### Written problem
Copy the lines from the entries below verbatim, starting at the line containing "1010x763 pixels." and ending at the line containing "click(1527, 90)", with both of those lines included.

------------------------------------------------

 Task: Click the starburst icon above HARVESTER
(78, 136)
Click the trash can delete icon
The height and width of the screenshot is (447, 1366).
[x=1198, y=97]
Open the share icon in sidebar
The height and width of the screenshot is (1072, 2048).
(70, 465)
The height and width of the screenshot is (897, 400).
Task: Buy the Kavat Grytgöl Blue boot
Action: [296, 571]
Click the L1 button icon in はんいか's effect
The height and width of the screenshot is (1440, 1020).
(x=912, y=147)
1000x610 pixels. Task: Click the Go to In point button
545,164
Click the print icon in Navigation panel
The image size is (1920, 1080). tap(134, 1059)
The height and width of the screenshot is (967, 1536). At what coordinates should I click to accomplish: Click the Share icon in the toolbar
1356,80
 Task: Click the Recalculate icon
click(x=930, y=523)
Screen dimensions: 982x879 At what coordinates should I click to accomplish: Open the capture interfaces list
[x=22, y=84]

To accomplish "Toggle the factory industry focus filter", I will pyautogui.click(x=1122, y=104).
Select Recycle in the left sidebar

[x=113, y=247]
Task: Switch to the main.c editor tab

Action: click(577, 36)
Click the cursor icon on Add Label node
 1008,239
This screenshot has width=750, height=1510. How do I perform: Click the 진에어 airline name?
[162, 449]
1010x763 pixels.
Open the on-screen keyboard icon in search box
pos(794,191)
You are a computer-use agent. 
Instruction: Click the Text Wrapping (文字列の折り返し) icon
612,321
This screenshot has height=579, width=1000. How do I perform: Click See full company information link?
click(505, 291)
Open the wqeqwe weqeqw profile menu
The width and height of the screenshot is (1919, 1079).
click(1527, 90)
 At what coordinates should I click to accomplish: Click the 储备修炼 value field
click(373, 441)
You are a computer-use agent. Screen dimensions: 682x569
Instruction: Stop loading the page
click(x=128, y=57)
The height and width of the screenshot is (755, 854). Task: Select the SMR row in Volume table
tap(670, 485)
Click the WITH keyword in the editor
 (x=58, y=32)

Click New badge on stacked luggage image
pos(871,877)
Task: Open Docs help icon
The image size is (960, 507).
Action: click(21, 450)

------------------------------------------------

### Exercise output
1010x763 pixels.
Open the on-screen keyboard icon in search box
pos(794,191)
You are a computer-use agent. 
Instruction: Click the Text Wrapping (文字列の折り返し) icon
612,321
This screenshot has height=579, width=1000. How do I perform: Click See full company information link?
click(505, 291)
Open the wqeqwe weqeqw profile menu
The width and height of the screenshot is (1919, 1079).
click(1527, 90)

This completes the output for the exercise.